This year will also see three installations, including Rotating in a Room of Images by Lundahl & Seitl – a young company who use instruction, choreography and technology to investigate space, time and perception. Their work has been presented internationally in museums, theatres, galleries and public spaces, including presentations at Tate Modern and The Whitechapel Gallery
As well as presenting high-quality live performance, the British Council will for the first time curate a supporting programme of artist interviews, industry know-how sessions and critical debates which will seek to contextualise the work to be showcased. These include an introduction to UK theatre for the international delegates, hosted by Guardian critic Lyn Gardner.

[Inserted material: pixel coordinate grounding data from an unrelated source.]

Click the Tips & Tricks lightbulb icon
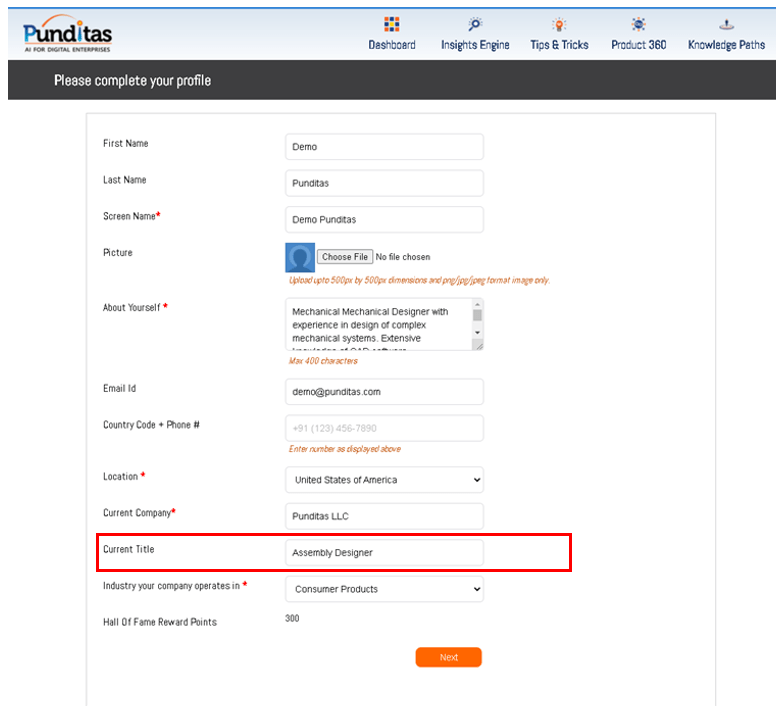 coord(560,25)
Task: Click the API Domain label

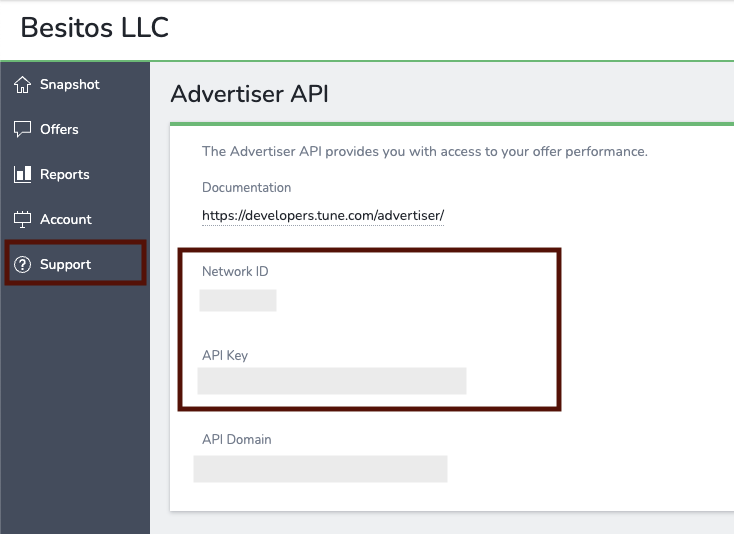Action: [x=236, y=439]
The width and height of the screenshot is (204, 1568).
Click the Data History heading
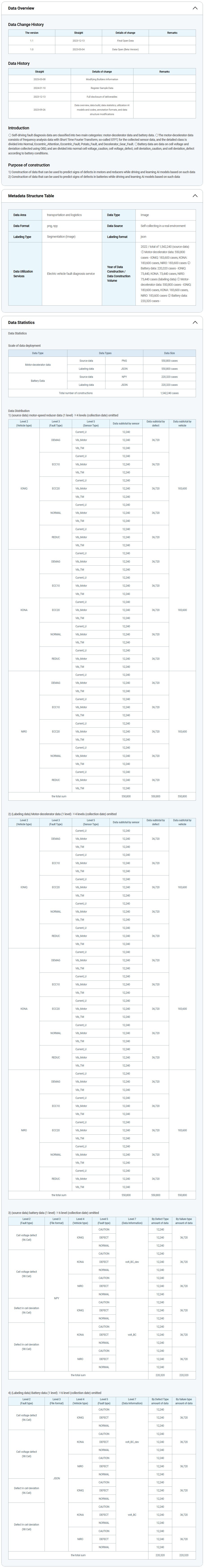pyautogui.click(x=19, y=63)
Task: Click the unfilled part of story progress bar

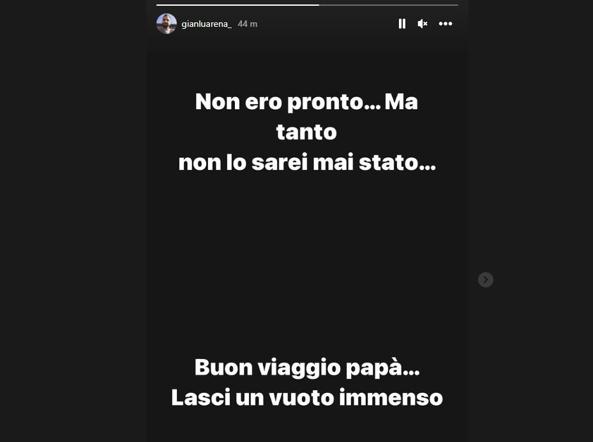Action: pyautogui.click(x=388, y=5)
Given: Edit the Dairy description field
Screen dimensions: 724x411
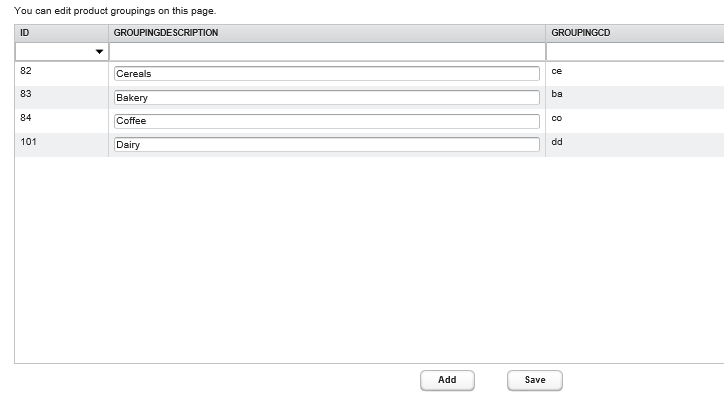Looking at the screenshot, I should point(326,144).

The Showcase will also embrace the best of digital innovation in the UK, through elements including a panel discussion on the use of digital media in the Arts. This will be available to a worldwide audience as a webcast. Thanks to a new partnership with Arts Council England, a video trailer will be made for each of the 28 participating acts, providing them with a valuable tool with which to promote their work. For the first time, the Showcase will have its own public website.

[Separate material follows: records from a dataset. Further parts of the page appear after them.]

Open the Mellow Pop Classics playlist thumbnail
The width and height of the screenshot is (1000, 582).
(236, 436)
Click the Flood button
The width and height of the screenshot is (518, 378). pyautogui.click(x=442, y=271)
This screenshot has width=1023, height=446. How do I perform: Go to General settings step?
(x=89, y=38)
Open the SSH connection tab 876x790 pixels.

Brendan Griggs, Head of Drama and Dance at the British Council, said: “We’ve made some changes to this year’s Showcase to create even more opportunities for UK artists and better value for the international delegates. 70% of the companies performing this year are new to the Showcase. When choosing the acts, our aim has been to identify work that fits with the British Council’s current programmes around the world and the interests of the partners with whom we work.”
Kate Stanley from Idle Motion, one of the companies performing at the 2011 Showcase for the first time, said: “The Showcase is a fantastic platform, enabling us to continue to grow as a company and share our work with a wider audience. It offers so many exciting possibilities for us as a young company and it is very encouraging to be involved in the same event as such prestigious artists. We are passionate about making the most of this opportunity.”
Tim Crouch, who returns to the Showcase this year, said: “The British Council has been central in opening out my work to international influence and audiences. The Edinburgh Showcase is the nerve centre for an ongoing process of reciprocal exchange between performing artists, curators and promoters from around the world. It is more than a marketplace: it has taught me to consider the process by which ideas of art and national identity pass across borders and through cultures. It has strengthened my theatre practice by internationalising my perspective.”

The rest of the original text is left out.